To give an example, I have three men on my local sex list that I not only know personally, but I know sex with them could have happened in the right settings. There's C, a soldier who is eleven years younger than me. He's got that whole tattooed, kicking ass, built thing going on, but he does it all in uniform! That alone makes me start wondering about how well he takes orders.
Then there's P, who is a sexy computer geek with startling blue eyes and a brilliant smile. I would love to play with his hardware all night long and he knows it. Finally, there's J who is as close to Charlie Hunnam that I'll ever get in real life and the sight of J makes me horny on sight. All three can get me going in mere seconds, all three have expressed interest in the past, but why have I not slept with any of them? It's simple, really. They're all in committed relationships with other women. I don't do the homewrecking thing, so I would never have sex with them.
Do I still fantasize about them? You better believe it. Many relationship experts would say that my interest in them is unhealthy; that I'm waiting for the unlikely to happen and, therefore, not opening myself up to men who are available. I argue otherwise. How is my harmless fantasizing about men I already know all that different from fantasizing about celebrities? I already know where I stand with them and there's no pressure. I don't have to be airbrushed and starving to get their attention. I can be myself and fantasize about myself as I am. I am not perfect, they are not perfect, and that's OK. We are who we are.

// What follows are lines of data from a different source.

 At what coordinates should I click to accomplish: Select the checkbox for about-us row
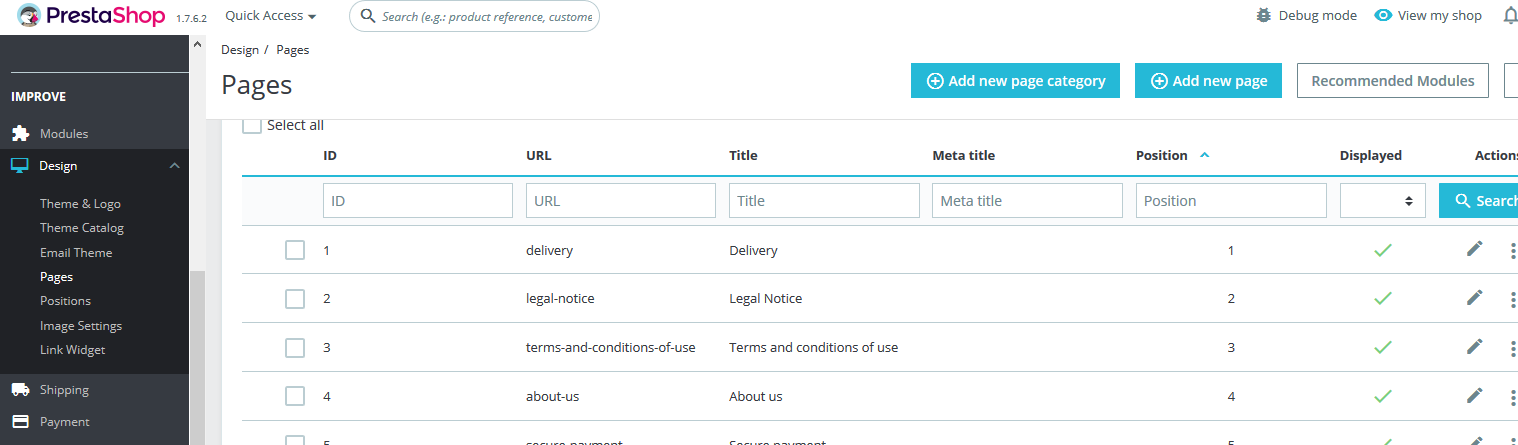[x=295, y=397]
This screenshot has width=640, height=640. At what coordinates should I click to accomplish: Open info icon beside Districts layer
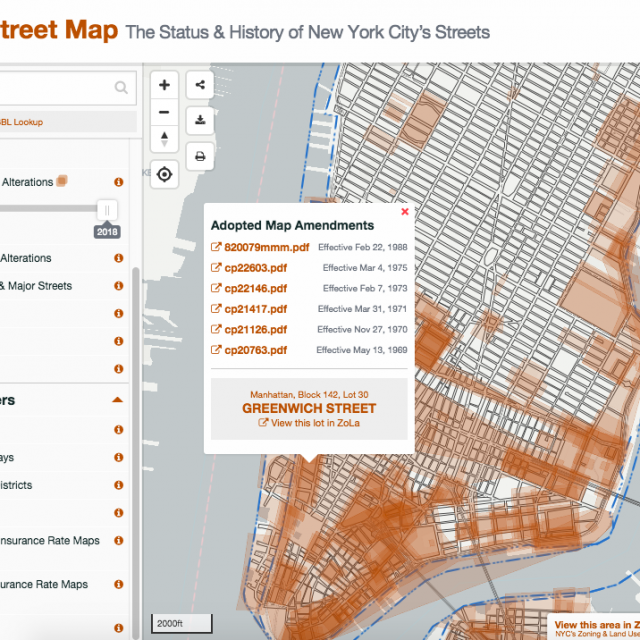(x=119, y=486)
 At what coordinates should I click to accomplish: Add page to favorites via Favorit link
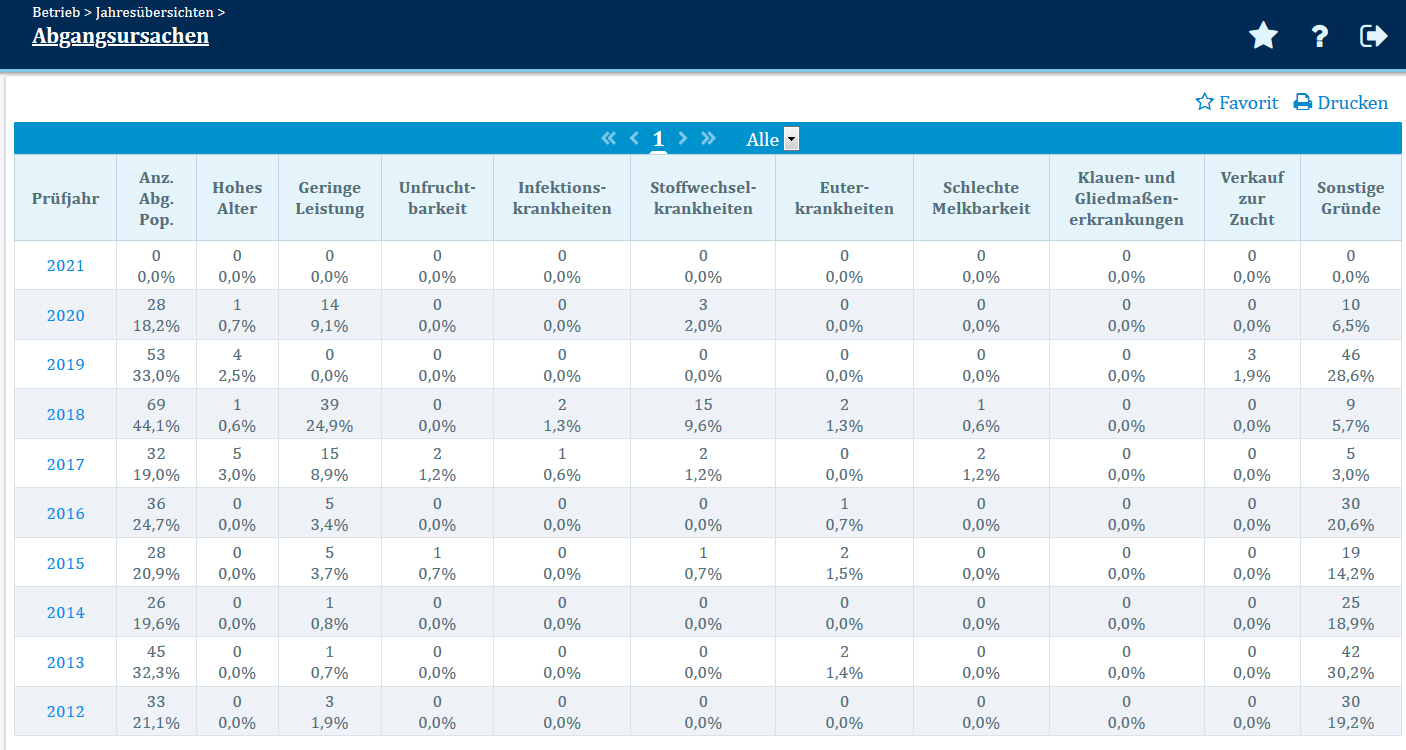(x=1237, y=103)
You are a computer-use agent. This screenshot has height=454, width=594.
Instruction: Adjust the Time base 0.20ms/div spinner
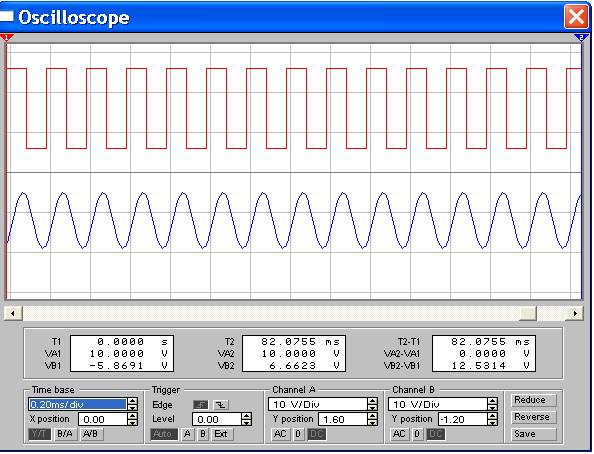(132, 404)
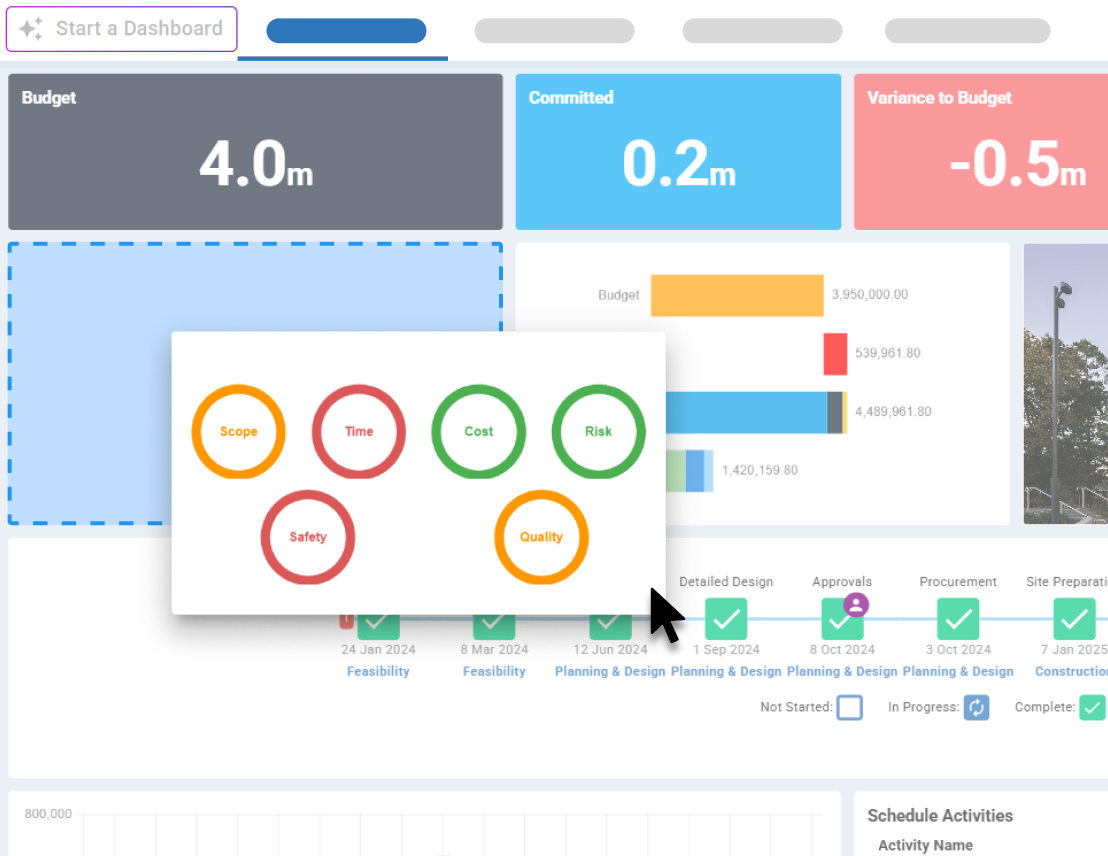
Task: Click the Start a Dashboard button
Action: pyautogui.click(x=121, y=29)
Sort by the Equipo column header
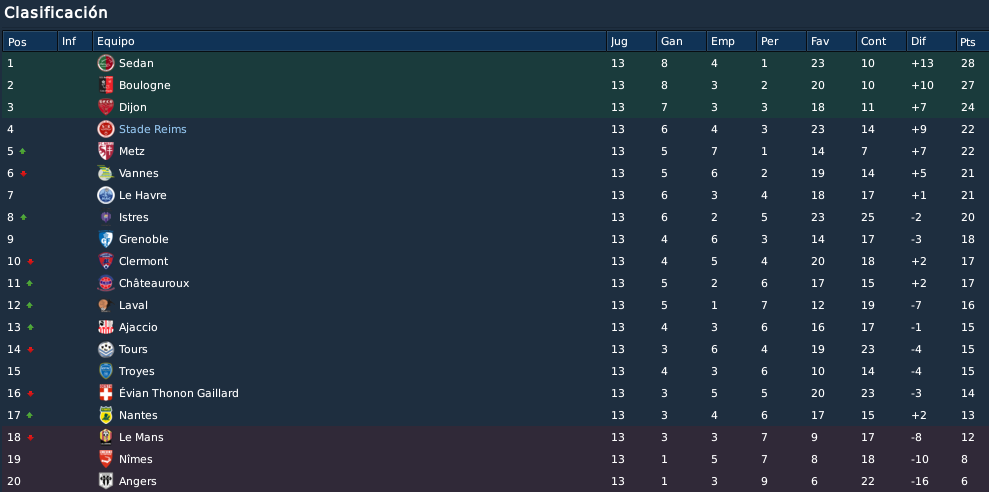The height and width of the screenshot is (492, 989). tap(349, 42)
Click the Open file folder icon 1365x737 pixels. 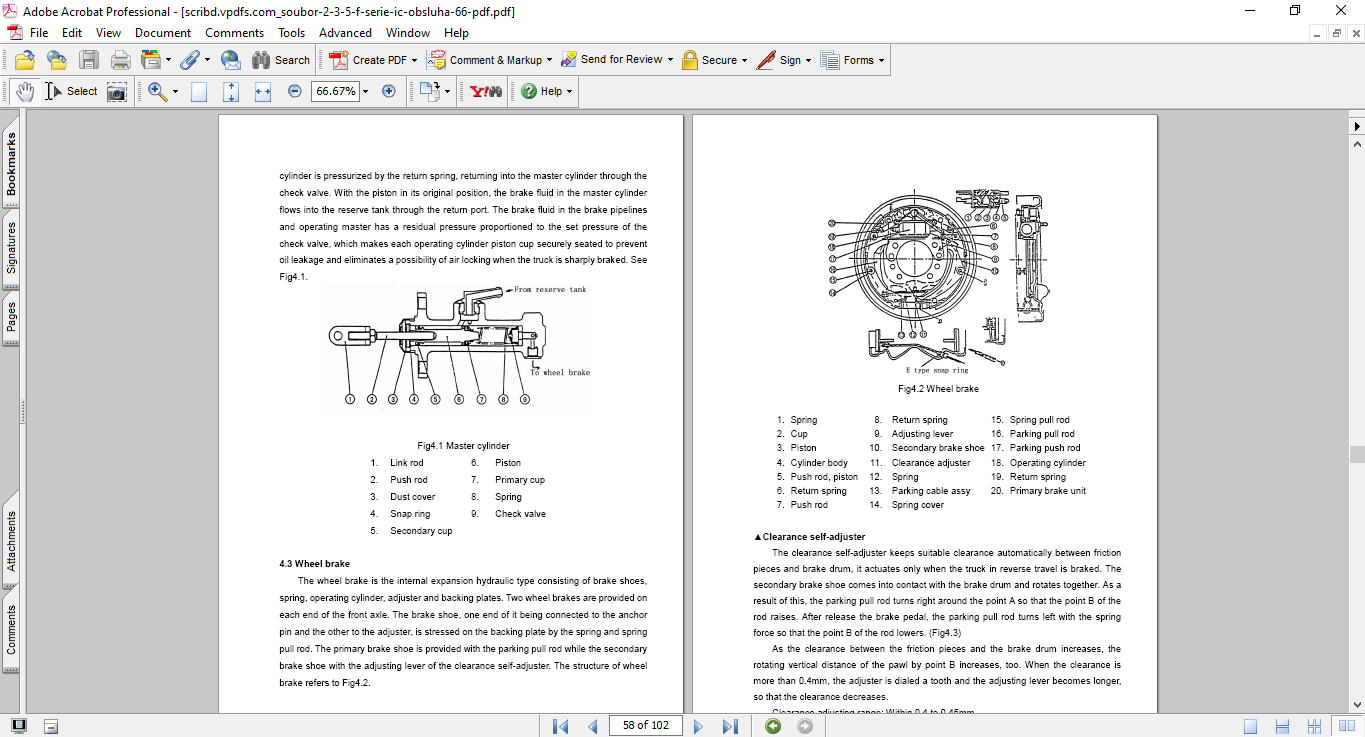(x=25, y=60)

So, even if Zak Bagans shows up at my house, I think I'd rather have C, P, or J simply because they know me and they like me anyway.
As women, we can find many men around us who might typify our ideal, but they are not as intimidating as celebs - they are attainable; they are available and, maybe, just maybe, they are interested in us too. A list of men we know and like in the real world can help to find confidence, to know that there are men out there who would want us as much as we want them. If nothing else, it gives a really good idea of what we want most in prospective partners, even if they are not Hollywood stars. In order to find happiness, we have to find acceptance within ourselves, and, I believe, the first step to doing this is accepting that humans are flawed; therefore, the ideal partner is the one who finds perfection in imperfection. So go ahead and remind yourself of the guy from college you would have killed for one night with - no matter how you've changed, your ability to be yourself, regardless of your faults, is always going to make you shine!